Александр Левинтов Кто я: мы или они?
26-03-2000
Преподавательский состав Русских школ DLI весьма разнообразен и представлен уже пятью генерациями иммигрантов. Здесь есть и те, для кого антисоветизм стал судьбой и чуть ли не профессией, и те, кто попал в Америку по бытовым мотивам или мотивам бытового антисемитизма, есть и лингвисты-профессионалы, для которых место приложения своего труда принципиально несущественно.
Общаясь со многими преподавателями в рабочей, деловой или неформальной обстановке, приходится нередко слышать: "они там в России с ума посходили" или "мы, россияне, за себя еще постоим". Смысл высказываний, собственно, неважен, гораздо важнее самоопределение по отношению к России: это они или мы?
И дело вовсе не в сроке давности пребывания в Америке: некоторые "отрясают прах" и занимают позицию девиата сразу, пытаясь стать "100%-ным американцем (американкой)" как можно быстрей, забыть Россию и свое прошлое как безумный кошмар. Это, чаще всего, оправдано теми гонениями и унижениями, которым люди подвергались в СССР при попытке избавиться от ненавистиобильного государства. Для некоторых скорейшая адаптация – привычная ситуация советского человека, лишенного корней и укорененности, привыкшего к тому, что патриотизм – лишь жанр пропагандисткой идеологизации, "лапша на ушах".
Есть люди, прожившие в Америке уже более 20 лет, но продолжающие считать себя не американцами, а русскими, для которых дороги и кровно близки проблемы и ужасы этой страны. Они никогда не позволяют себе сказать о своей родине "они" и душой продолжают существовать там, за тридевять земель
Наконец, во всей нашей маргинальной массе (а мы – маргиналы и в этом и наша, порой сомнительная, ущербность в этом обществе и наше, порой не менее сомнительное, преимущество перед неуехавшими и не покинувшими), достаточно широко представлены "истинные маргиналы", которые искренне путаются и то называют себя "мы, россияне", то говорят о других "они, россияне".

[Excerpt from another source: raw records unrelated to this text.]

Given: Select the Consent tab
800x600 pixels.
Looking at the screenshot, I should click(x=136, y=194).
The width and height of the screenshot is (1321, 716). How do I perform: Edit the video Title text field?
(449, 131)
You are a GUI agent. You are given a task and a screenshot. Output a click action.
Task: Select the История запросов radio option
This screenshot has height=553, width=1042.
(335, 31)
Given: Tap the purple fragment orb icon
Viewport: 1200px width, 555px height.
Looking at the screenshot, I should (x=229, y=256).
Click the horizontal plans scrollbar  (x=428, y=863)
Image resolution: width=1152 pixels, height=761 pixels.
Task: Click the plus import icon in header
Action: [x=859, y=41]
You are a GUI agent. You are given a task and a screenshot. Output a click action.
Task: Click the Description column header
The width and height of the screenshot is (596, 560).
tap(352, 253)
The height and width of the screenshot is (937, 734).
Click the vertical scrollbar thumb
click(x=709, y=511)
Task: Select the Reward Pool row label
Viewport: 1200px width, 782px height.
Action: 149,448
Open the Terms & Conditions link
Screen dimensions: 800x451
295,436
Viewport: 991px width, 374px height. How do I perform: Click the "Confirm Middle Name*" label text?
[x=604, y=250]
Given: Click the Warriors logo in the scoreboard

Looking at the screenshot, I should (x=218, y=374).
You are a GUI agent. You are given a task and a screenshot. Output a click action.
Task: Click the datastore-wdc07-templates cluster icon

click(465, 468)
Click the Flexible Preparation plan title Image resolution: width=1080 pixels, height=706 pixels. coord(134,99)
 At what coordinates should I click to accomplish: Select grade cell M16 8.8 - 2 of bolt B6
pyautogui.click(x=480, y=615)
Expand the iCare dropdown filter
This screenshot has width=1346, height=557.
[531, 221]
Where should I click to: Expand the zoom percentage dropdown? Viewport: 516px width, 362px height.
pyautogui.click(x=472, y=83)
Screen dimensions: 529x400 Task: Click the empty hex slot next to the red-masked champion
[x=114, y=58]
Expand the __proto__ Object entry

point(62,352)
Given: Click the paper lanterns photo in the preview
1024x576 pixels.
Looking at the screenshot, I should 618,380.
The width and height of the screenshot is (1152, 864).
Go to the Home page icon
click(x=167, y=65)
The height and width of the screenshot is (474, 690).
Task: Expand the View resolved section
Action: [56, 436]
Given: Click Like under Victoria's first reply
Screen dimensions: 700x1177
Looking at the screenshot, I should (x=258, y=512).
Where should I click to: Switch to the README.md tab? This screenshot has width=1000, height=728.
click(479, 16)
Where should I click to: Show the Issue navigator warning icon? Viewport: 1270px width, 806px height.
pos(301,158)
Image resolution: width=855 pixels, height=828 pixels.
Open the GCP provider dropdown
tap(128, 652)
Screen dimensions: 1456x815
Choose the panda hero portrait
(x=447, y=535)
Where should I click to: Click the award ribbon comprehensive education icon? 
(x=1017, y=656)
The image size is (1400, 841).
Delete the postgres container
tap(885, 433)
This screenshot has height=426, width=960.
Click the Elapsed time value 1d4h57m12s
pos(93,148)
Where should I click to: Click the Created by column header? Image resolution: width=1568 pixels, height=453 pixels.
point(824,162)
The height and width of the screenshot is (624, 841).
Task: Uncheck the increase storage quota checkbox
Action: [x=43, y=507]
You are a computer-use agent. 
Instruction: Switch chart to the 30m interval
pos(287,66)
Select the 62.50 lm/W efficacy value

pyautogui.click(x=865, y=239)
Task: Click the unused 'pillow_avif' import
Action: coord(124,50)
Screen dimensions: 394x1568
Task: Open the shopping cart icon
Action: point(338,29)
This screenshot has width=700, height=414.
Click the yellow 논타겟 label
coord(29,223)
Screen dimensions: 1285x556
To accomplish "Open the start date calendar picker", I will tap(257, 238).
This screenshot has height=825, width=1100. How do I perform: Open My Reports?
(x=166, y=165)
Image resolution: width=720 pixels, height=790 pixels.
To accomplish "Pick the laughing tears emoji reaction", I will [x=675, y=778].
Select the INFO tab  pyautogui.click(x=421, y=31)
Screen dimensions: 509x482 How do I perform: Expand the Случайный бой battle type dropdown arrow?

Эти, довольно банальные различения, были бы вовсе неинтересны, если бы речь шла об общине, занятой, по преимуществу, компьютерными технологиями где-нибудь в Силиконовой Долине. Но мы – преподаватели русского языка в военной школе, готовящей тех, кто готов сражаться с Россией, в то числе и "лингвистическим оружием". По большому счету, все преподаватели поклялись в верности США и это не может не накладывать определенные рамки на собственное, интимнейшее самоопределение каждого: и кипящего ненавистью к уже несуществующему монстру и строю, и продолжающего чувствовать себя гражданином России.
И любая из этих позиций имеет право на существование, и никакие формальные обязательства не могут превозмочь нашу совесть.
И это – дело каждого, личное, дающееся ему с легкостью необыкновенной или в муках и угрызениях, мгновенно или на протяжении десятилетий. И никто не вправе влезать в этот внутренний мир со своими наставлениями, советами, увещеваниями или обвинениями.
Но я бы хотел указать на три пункта, которые мне кажутся весьма значимыми в нашем выборе между "мы" и "они" по отношению к России и -- почти зеркально! -- к Америке.
Первое. Советско-американский психолог Владимир Лефевр, ныне профессор университета в Ирвайне, назвал советское общество типично конфликтным. На конфликтной этике и героике непримиримости и было построено советское государство и советское общество. В нем нет места компромиссам, признаваемым только как предательство и трусость. Удержание конфликтной парадигмы в американском обществе, построенном на этике компромисса, закрывает для человека, искренне желающего "покончить с советским прошлым", расстаться с ним и войти в новое для себя, американское общество. Находясь в клинче с собственным прошлым, преподаватель, скорее невольно, чем вольно, транслирует студентам вместе с русским языком, этические и нравственные нормы поведения, глубоко чуждые и непонятные студентам, прививает им ненависть и презрение ко всему русскому независимо от того, желает он, преподаватель, того или нет. Иными словами, он учит русскому языку и одновременно воспитывает врага России.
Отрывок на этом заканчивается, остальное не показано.